▶ [Description of the task]: Copy the lines below without any changes, starting with the line that contains "Open the Extent Type dropdown" and ending with the line that contains "pyautogui.click(x=351, y=196)", both included.

Some lines
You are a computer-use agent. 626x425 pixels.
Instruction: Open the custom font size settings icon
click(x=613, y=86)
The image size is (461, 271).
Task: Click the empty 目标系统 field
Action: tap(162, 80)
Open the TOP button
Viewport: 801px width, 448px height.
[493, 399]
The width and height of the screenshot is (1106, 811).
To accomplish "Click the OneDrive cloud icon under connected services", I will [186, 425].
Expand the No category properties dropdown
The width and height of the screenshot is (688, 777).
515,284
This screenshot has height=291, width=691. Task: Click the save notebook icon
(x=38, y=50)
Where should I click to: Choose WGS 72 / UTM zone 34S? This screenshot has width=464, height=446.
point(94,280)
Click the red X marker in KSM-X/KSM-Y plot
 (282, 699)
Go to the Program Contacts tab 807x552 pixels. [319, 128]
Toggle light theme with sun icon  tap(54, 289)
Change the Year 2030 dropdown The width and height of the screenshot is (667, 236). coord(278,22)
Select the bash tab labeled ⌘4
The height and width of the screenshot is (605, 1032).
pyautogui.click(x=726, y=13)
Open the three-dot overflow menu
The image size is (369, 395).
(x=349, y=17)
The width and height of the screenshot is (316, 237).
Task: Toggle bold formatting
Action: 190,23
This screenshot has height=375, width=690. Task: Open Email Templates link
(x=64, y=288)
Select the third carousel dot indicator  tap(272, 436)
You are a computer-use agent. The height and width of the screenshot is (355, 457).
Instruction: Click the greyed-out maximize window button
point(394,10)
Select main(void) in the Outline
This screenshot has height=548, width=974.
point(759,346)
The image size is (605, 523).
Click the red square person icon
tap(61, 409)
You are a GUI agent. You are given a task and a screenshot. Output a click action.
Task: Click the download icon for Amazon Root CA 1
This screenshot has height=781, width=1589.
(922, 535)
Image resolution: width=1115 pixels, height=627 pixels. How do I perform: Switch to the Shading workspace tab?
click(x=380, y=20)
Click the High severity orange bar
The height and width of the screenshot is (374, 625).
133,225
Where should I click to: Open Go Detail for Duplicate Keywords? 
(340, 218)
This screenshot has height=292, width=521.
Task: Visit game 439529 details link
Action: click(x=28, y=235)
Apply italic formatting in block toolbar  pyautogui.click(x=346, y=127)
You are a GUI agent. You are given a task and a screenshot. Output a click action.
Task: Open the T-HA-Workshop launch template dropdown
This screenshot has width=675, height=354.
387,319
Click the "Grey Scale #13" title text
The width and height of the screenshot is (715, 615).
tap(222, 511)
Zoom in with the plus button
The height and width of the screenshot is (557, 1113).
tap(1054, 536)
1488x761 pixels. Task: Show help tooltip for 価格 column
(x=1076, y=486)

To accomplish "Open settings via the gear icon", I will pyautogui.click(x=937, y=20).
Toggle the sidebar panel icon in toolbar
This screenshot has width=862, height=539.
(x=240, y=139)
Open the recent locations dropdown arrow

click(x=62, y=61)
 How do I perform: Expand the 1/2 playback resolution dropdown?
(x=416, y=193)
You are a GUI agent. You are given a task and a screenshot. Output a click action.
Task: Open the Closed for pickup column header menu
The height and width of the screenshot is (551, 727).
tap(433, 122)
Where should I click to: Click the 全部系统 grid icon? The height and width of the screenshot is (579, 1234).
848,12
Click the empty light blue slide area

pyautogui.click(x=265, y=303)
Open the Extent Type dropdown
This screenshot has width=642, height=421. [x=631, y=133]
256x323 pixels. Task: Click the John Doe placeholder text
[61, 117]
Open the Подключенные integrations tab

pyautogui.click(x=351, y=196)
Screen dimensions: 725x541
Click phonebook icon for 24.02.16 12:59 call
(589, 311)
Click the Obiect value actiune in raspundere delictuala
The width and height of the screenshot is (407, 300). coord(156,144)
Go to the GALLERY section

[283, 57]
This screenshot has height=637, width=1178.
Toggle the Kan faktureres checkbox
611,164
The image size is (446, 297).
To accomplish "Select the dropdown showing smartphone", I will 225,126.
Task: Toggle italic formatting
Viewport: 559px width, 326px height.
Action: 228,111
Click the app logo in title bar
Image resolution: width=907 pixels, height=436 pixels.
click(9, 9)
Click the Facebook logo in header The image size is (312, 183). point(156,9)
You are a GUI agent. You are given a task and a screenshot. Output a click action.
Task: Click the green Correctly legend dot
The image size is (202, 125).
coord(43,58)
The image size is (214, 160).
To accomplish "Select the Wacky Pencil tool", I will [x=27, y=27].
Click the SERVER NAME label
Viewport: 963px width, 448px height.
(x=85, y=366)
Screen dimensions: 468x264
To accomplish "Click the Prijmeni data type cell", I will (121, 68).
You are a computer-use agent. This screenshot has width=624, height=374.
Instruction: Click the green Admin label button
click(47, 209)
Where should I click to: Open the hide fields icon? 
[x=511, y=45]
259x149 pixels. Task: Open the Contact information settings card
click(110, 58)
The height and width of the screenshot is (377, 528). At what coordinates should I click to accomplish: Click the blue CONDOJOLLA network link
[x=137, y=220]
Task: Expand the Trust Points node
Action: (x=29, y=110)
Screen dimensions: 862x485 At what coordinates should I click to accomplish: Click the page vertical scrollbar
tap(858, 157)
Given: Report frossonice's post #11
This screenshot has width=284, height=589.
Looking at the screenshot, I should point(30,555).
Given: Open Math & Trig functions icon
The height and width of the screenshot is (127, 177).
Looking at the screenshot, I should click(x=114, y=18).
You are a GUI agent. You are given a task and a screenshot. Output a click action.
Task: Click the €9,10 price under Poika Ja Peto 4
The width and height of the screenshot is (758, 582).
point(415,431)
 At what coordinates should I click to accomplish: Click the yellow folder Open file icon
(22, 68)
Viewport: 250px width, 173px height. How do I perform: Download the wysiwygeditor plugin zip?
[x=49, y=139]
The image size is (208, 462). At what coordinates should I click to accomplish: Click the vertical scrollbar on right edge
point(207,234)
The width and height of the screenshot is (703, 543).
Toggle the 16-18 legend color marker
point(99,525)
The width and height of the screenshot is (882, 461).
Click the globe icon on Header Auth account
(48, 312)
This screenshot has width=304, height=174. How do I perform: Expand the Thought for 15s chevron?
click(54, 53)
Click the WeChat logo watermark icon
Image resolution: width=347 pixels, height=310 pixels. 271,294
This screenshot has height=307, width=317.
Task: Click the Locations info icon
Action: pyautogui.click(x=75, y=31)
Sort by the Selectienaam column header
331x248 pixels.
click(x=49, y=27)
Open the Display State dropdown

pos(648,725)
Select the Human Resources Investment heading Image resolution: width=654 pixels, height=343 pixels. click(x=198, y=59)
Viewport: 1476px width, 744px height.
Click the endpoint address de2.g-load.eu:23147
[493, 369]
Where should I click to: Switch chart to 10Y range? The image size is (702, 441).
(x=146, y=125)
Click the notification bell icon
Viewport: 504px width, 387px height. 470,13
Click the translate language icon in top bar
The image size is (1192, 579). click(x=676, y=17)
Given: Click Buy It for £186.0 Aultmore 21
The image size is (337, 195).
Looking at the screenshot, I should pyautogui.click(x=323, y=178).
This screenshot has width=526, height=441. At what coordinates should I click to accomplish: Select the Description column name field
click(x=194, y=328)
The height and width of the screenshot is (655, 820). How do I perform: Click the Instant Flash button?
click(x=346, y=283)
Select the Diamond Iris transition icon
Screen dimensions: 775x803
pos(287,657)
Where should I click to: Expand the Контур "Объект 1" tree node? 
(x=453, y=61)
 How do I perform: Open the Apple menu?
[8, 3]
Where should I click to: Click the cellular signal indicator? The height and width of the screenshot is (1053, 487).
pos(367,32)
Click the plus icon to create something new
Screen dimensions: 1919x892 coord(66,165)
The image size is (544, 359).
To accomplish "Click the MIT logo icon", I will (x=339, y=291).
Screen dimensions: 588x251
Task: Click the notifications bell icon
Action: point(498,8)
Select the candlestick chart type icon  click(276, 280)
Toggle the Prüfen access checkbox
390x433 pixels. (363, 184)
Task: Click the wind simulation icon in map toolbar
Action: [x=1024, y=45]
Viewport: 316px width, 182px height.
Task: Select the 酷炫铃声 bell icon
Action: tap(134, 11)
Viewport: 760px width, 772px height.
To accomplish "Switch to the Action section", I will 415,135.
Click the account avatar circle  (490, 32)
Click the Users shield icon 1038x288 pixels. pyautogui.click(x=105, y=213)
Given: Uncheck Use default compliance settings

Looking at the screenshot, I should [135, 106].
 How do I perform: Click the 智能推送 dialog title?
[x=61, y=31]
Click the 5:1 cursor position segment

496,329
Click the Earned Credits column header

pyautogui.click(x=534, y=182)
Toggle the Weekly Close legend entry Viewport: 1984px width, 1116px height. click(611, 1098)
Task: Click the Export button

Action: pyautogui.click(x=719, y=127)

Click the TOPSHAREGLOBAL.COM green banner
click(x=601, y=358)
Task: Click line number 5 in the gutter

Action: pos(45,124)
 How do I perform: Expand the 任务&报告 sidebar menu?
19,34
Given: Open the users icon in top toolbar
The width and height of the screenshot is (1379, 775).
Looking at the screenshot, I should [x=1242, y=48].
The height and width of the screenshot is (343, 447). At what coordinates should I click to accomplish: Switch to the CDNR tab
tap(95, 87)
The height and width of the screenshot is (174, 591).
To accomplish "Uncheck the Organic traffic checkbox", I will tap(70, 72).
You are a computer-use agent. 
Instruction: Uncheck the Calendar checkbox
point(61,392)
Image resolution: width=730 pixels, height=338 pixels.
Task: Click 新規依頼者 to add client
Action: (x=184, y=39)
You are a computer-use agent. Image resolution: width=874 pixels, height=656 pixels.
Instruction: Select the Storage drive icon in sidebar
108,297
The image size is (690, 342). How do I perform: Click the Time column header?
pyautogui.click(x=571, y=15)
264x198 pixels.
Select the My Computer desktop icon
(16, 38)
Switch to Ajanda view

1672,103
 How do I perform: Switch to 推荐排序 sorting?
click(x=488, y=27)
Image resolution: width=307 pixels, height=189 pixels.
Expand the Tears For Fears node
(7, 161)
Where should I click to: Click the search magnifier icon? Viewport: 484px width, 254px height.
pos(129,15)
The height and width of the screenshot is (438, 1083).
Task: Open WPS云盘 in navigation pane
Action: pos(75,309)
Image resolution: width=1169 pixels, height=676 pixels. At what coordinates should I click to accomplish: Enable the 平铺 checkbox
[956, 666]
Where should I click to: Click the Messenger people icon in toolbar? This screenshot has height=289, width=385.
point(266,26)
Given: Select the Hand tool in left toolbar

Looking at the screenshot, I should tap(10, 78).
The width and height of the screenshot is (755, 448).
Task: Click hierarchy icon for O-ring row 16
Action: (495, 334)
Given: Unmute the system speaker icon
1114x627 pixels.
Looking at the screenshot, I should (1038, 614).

▶ [Complete answer]:
Open the Extent Type dropdown
This screenshot has width=642, height=421. [x=631, y=133]
256x323 pixels. Task: Click the John Doe placeholder text
[61, 117]
Open the Подключенные integrations tab

pyautogui.click(x=351, y=196)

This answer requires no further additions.